3. I understand you're a Christian and relatively active (don't you go to a church group?) or at least faithful/believing. Yet it doesn't come up in conversation particularly. If you think you have found a/the truth, would you not feel it important to tell others about it?
I am a Christian, although I'm a lot less active than I was. I'm suspicious of churches - I value group worship, but I find that they are often not very flexible if your beliefs differ slightly from the rest of the congregation and there's also often quite a sense of rivalry between churches which I'm not really comfortable. I used to go to St Aldates reasonably often as they had an excellent preacher who's sermons I really enjoyed but he's left and the new guy is much less interesting so there isn't really anywhere I go regularly. This isn't particularly a problem for me as I believe in the Quaker ideal of each person as their own priest. The best way to contact God is by prayer and consulting your conscience - the Holy Spirit within you, if you will.
Anyway, that's slightly off track of the main question. I'm not convinced of the value of aggressive evangelism. If the person is not genuinely open to the idea of God then I don't really think that anything I say will help. If they are interested, then I assume that they will ask, or initiate in some way. I try to live my life in a good manner, helping people where I can and showing tolerance for the views of others. Although I'm willing to talk about my beliefs I'm cautious about doing so as there are some very aggressive atheists in our peer group and I don't think getting into an argument with someone who's not really interested in respecting my beliefs is very helpful to anyone plus it make me and, I assume, onlookers uncomfortable. So I tend not to bring it up unless asked directly and tend to ignore the occasional intolerant comment passed, assuming the speaker has forgotten my beliefs.

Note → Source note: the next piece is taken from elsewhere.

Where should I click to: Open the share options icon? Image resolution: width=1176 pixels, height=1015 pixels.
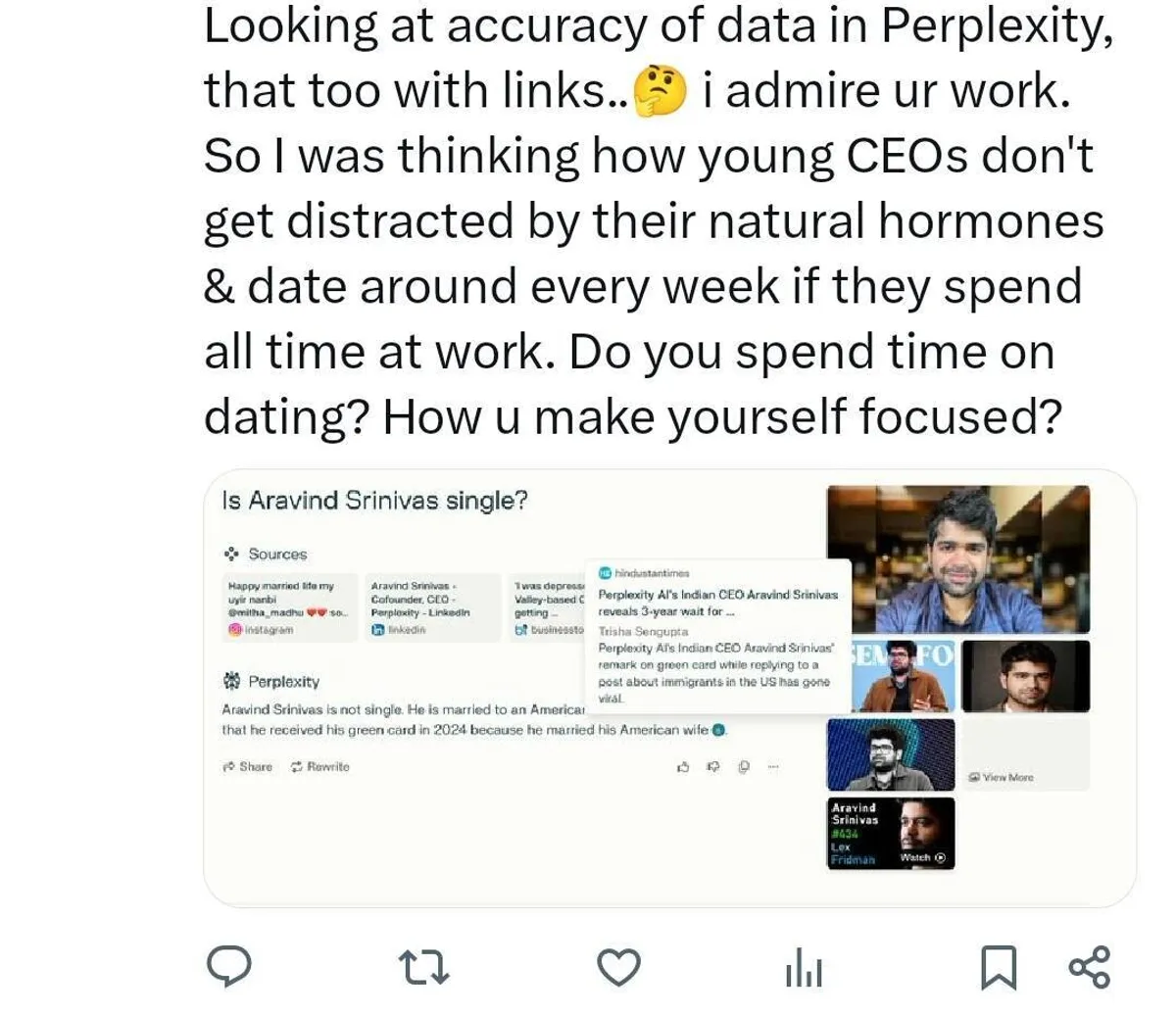click(1089, 967)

4. When you go to work, what are you thinking about? And when you come back from work?
On my way, I'm generally not thinking much except "puff, puff, need tea" as my brain doesn't really start going until 10am. Very occasionally I'll be thinking about what I'm going to be working on that day, sometimes I'll wonder if X has posted to LJ or replied to my email. On the way home I'll quite often be thinking about what I'm going to do for dinner. If I'm going out I'll be making a little timetable in my head to make sure I'm not late - I hate being late. If Alex is coming over, I'll be thinking about hugs :)
5. If you had to use three words to encapsulate your main qualities (desired or real), what would they be?
Ooh, I hate these ones - I find it really hard to choose just 3. I suppose if you were going for desired then perhaps thoughtful, intelligent, reliable. I have a feeling that if you asked other people, the words tiny and tactile/huggy would definitely come up :) Mum suggests trustworthy, fun, loyalty. And practical. Perhaps enthusiastic, methodical, intelligent. Ah, I don't know.
As before, if anyone wants questions or has questions for me, ask in the comments. I am going to write about the weekend soon. And answer angelsks questions. But not yet.